- _SOURCE DOCUMENT_:
☆ ☆ ☆ ☆

Erdogan’s Shadow Army 

Jerusalem Post, 13/4

In the collapsed and fragmented space that comprises much of today’s Middle East, the key to success increasingly lies in the ability to combine political strategy with military muscle, under a single banner and in a single structure.   Examples abound.

Iran’s Islamic Revolutionary Guards Corps (IRGC) are today the foremost practitioners of political and revolutionary warfare in the region.  Their skills in this regard are the primary reason for the situation in which Iran today controls Lebanon, and has a dominant hand in Iraq, Syria and Yemen.

Turkey is the latest country to enter this crucial, if shadowy, field.  The SADAT Defense Consultancy, founded on February 28, 2012 by former Brigadier General Adnan Tanriverdi, is Ankara’s instrument in this area.  Its activities are testimony both to the changing nature of the Turkish state, and to the process by which power and influence are currently built and held in the Middle East.

To understand the role that SADAT is set to play, lets first take a look at the advantages that similar structures afford the states that utilize them.

☆ ☆ ☆ ☆

- _DATASET SECTION_:

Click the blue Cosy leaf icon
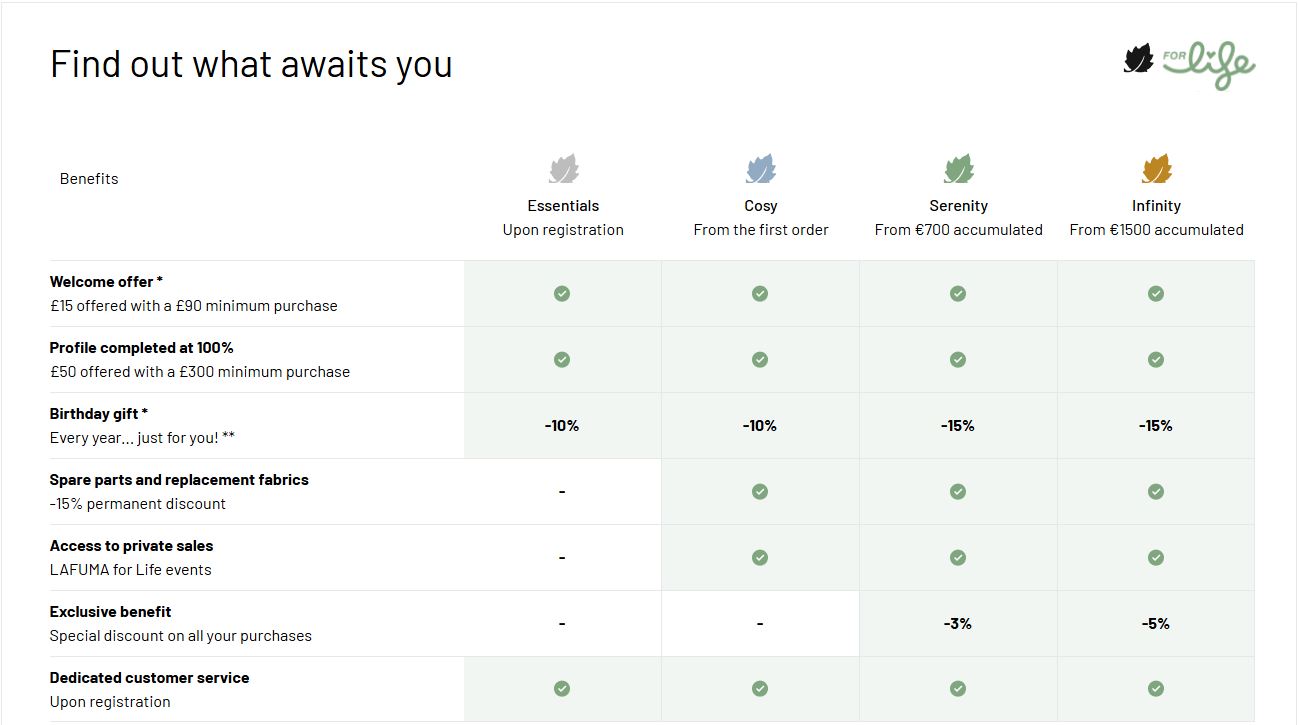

☆ ☆ ☆ ☆

- _TASK STATEMENT_: Write out the stretch of the article on Erdogan's shadow army from "In the collapsed" through "Syria and Yemen." again, with "military muscle" swapped out for "armed force". The listing is separate material, unrelated to the article on Erdogan's shadow army.

- _ANSWER TO THIS EXERCISE_:
In the collapsed and fragmented space that comprises much of today’s Middle East, the key to success increasingly lies in the ability to combine political strategy with armed force, under a single banner and in a single structure.   Examples abound.

Iran’s Islamic Revolutionary Guards Corps (IRGC) are today the foremost practitioners of political and revolutionary warfare in the region.  Their skills in this regard are the primary reason for the situation in which Iran today controls Lebanon, and has a dominant hand in Iraq, Syria and Yemen.